Hanna Basin Historical Society looks to repair and restore vandalized WWI memorial


October 31, 2018

photo courtesy War

Carbon County School District No. 2 has given the Hanna Basin Historical Society (HBHS), a non-profit corporation, permission to assume management of the World War I Monument situated on school property in Hanna at their board meeting on Oct. 15.

"We will be in charge of having it completely restored back to its original shape and we will be responsible for it and try to get it on the historical register," Diana Springsguth, president of the HBHS said.

The monument was vandalized in the summer of 2015 when the bronze plaque was taken off the stone monument. The plaque, dedicated to all those that served in the region during WWI, was found later that year.

Springsguth said she was contacting different masons to find one to do the job of getting the plaque back on the monument.

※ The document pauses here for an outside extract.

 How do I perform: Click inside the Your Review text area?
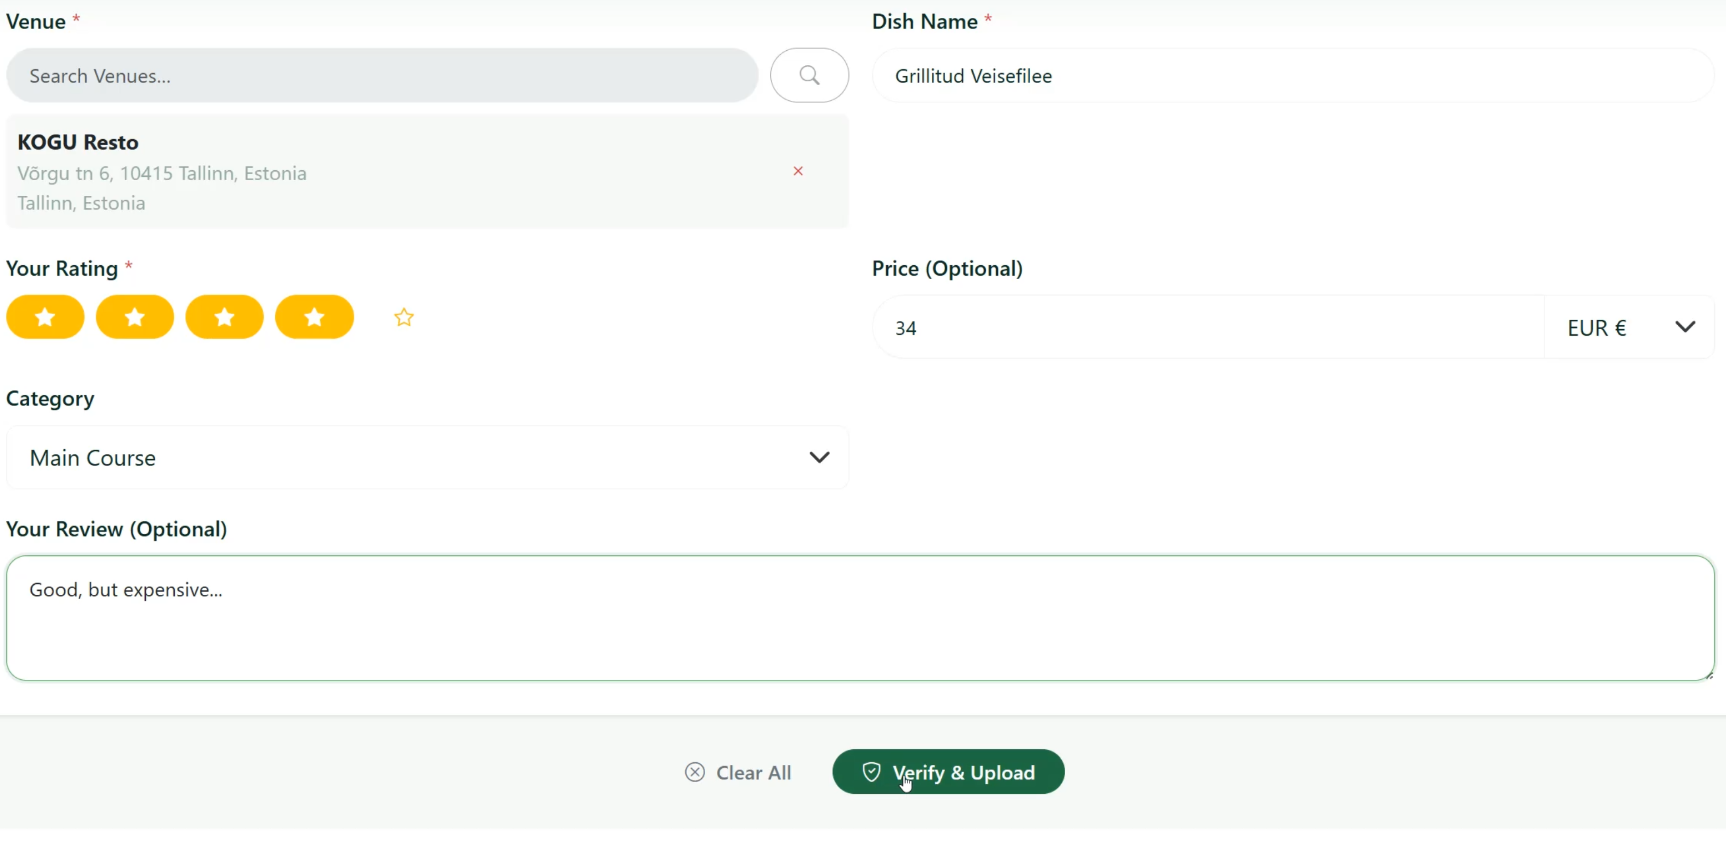pyautogui.click(x=860, y=619)
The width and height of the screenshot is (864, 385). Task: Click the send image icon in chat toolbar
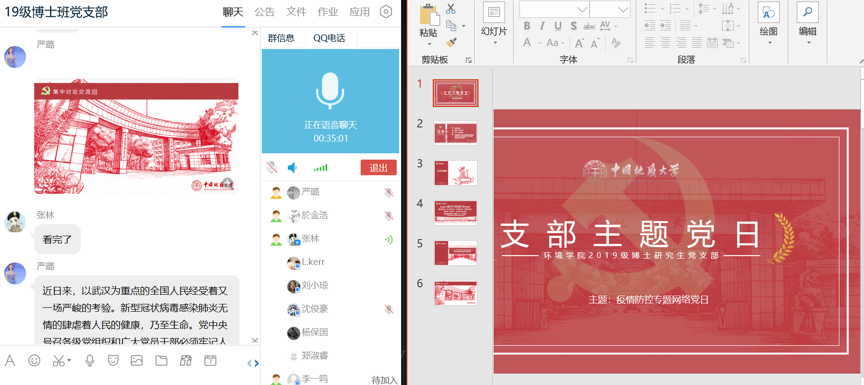[137, 361]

"Nobody is willing to do it yet because it is an extensive project," Spring said. "I do have a private donor that is willing to fund it."

She said the State Historical Society was going to help HBHS find a qualified mason. She expects the cost for the restoration project to run between $5,000 to $6,000.

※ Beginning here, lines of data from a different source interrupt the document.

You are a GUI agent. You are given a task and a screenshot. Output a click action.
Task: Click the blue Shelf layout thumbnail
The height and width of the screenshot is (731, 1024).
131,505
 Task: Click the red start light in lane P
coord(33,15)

The ownership of the property and monument was donated to the school district in 1952 by the Union Pacific Railroad Company. The monument was originally dedicated on July 4, 1920.

The WWI monument, in addition to having a plaque of names who served in the war, also had a time capsule put inside the historical memorial.

The box's contents did show damage when it was retrieved.

"The time capsule was actually a cigar box, so it cracked and leaked and most of the stuff inside was destroyed, but what we could make copies of, we did and put in the museum," Springsguth said. "All that was originally inside will go back to the site of the monument."

Nancy Anderson, Carbon County historical authority said not all the documents were destroyed.

Mike Armstrong

"There are some documents that are very legible and can be read," Anderson said. "Papers like the donors to the Red Cross is still good."

Anderson laughed when she said, "There is some good old one hundred percent American war propaganda."

She said most of the photographs were in bad shape. Still HBHS has scanned copies of them and placed them in the Hanna Basin Museum.

"We are preserving as well as we can and conserving what was there," Anderson said.

The monument's restoration is not only news for Wyoming.

U.S. News & World Report reported on the Hanna World War I memorial recently.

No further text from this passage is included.